What the task requires.
In the Sea Islands rumor thread, turn the paragraph beginning "Not possible on our chips" into a short bulleted list that keeps its main facts.

Selected passage.
________

AMD: Sea Islands R1100 (8*** series) Speculation/ Rumour Thread

OpenGL guy · Feb 17, 2013

Andrew Lauritzen said:
Right, i.e. it can't preempt. Can GCN actually handle multiple simultaneous applications and maintain process and memory isolation though?

Yes, we have memory virtualization that isolates processes.

IIRC DX Spec allows some weird stuff like out of bounds local memory writes to corrupt *any* local memory on the chip. Now I doubt with GCN OOB local memory writes can corrupt another "core"'s local memory, but it would definitely have to ensure things like separate processes can't be scheduled on the same "core", and technically would have to wipe the local memory in between context switches.

Not possible on our chips. First, under DirectCompute, the hardware can do bounds checking, thus you won't even corrupt you own memory. Under OpenCL it is possible to corrupt your own memory, but you can never access another processes resources.

Incidentally these sorts of things is why WebGL is sort of hilarious to me... people really think there's suitable security sand-boxing all through the GPU software/hardware stack? Heh

Bigger problems are DoS attacks IMO.

Gipsel · Feb 17, 2013

I really wonder, why nobody posted the link to the Sea Islands ISA manual so far.

And even in there, Sea Islands is abbreviated C.I.

Important differences between S.I. and C.I. GPUs

•Multi queue compute
Lets multiple user-level queues of compute workloads be bound to the device and processed simultaneous. Hardware supports up to eight compute pipelines with up to eight queues bound to each pipeline.
•System unified addressing
Allows GPU access to process coherent address space.
•Device unified addressing
Lets a kernel view LDS and video memory as a single addressable memory. It also adds shader instructions, which provide access to “flat” memory space.
•Memory address watch
Lets a shader determine if a region of memory has been accessed.
•Conditional debug
Adds the ability to execute or skip a section of code based on state bits under control of debugger software. This feature adds two bits of state to each wavefront; these bits are initialized by the state register values set by the debugger, and they can be used in conditional branch instructions to skip or execute debug-only code in the kernel.
•Support for unaligned memory accesses
•Detection and reporting of violations in memory accesses

Summary of kernel instruction change from S.I. to C.I.

________

Material.
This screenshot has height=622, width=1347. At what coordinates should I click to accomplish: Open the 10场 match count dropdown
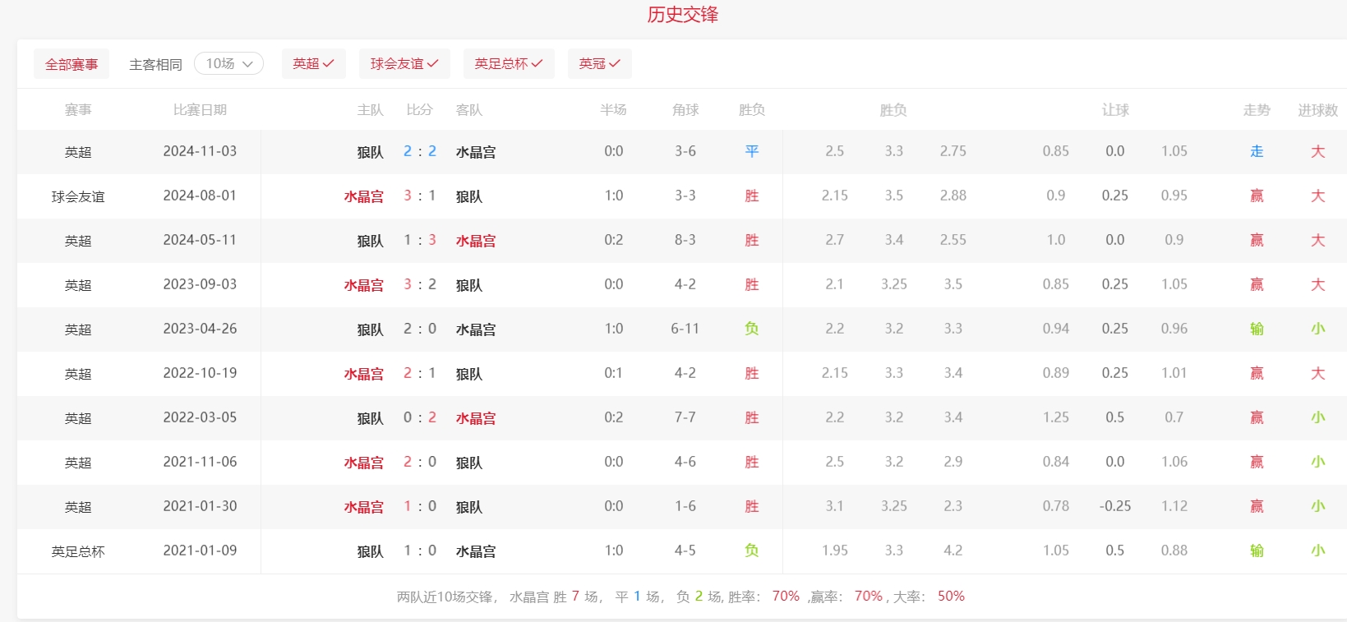tap(228, 63)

________

Result of the exercise.
- Not possible on these chips.
- Under DirectCompute, the hardware can check bounds, so a program cannot corrupt even its own memory.
- Under OpenCL, a program can corrupt its own memory but can never access another process's resources.